## WHAT TO WORK ON
- 1) Answer these questions from the article on spay and neuter decisions, one line each, marked (a), (b) and (c):
(a) In the U.S., before what age are desexing procedures typically performed?
(b) Who is quoted calling the change a paradigm shift for the most commonly performed operation in veterinary practice?
(c) Whenever possible, what does the veterinarian writing the article prefer to do with dogs?
- 2) According to the article on spay and neuter decisions, why must shelter dogs be spayed and neutered before adoption? Answer in one to three sentences.
- 3) Quote the passage of the article on spay and neuter decisions that starts at "Whenever possible, I" and ends at "of unwanted dogs.".

## SOURCE DOCUMENT
Yes, It’s Time for a Paradigm Shift in Spay/Neuter Decisions

As was the case with the study of purebreds, the mixed breed study covers just a few joint disorders and cancers that occur in dogs; there are several additional health conditions linked to desexing, and behavioral issues as well.

In the U.S., spaying and neutering dogs is considered the right thing to do to prevent pet overpopulation and all associated problems, and desexing procedures are typically performed before the age of six months. Like the study of purebreds, this study also puts the brakes on automatic, across-the-board, early-age spaying and neutering, and instead suggests that dog parents carefully consider when and if they should have their pet desexed.

“We think it’s the decision of the pet owner, in consultation with their veterinarian, not society’s expectations that should dictate when to neuter,” said Benjamin Hart of the earlier study. “This is a paradigm shift for the most commonly performed operation in veterinary practice.”

My approach, a veterinarian with lifetime relationships with my patients and clients, is to work with each pet parent to make decisions that will provide the most health and behavioral benefits for the dog.

Whenever possible, I prefer to leave dogs intact. However, this approach requires a highly responsible pet guardian who is fully committed to and capable of preventing the dog from mating (unless the owner is a responsible heritage, functional or preservation breeder and that's the goal).

It’s important to note that I'm not advocating the adoption of intact shelter animals to people who may or may not be responsible pet owners. Shelter veterinarians don't have the time or resources to build a relationship with every adoptive family, so the dogs in their care must be traditionally spayed and neutered (until shelter vets learn how to perform hormone-sparing pediatric techniques) prior to adoption to prevent more litters of unwanted dogs.

## MATERIAL SHOWN
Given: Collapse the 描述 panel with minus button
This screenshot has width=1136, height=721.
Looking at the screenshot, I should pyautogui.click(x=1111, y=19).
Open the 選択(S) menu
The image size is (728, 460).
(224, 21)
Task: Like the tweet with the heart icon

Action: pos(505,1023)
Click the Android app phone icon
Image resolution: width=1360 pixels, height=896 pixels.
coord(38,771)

--

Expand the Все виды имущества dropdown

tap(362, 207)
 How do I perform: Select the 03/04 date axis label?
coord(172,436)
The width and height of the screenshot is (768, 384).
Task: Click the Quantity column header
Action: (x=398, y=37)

## RESPONSES FOR EACH TASK
- 1)
(a) Before the age of six months.
(b) Benjamin Hart.
(c) Leave them intact.

- 2) Shelter veterinarians lack the time and resources to build a relationship with every adoptive family. The dogs must therefore be spayed and neutered before adoption to prevent more litters of unwanted dogs.

- 3)
Whenever possible, I prefer to leave dogs intact. However, this approach requires a highly responsible pet guardian who is fully committed to and capable of preventing the dog from mating (unless the owner is a responsible heritage, functional or preservation breeder and that's the goal).

It’s important to note that I'm not advocating the adoption of intact shelter animals to people who may or may not be responsible pet owners. Shelter veterinarians don't have the time or resources to build a relationship with every adoptive family, so the dogs in their care must be traditionally spayed and neutered (until shelter vets learn how to perform hormone-sparing pediatric techniques) prior to adoption to prevent more litters of unwanted dogs.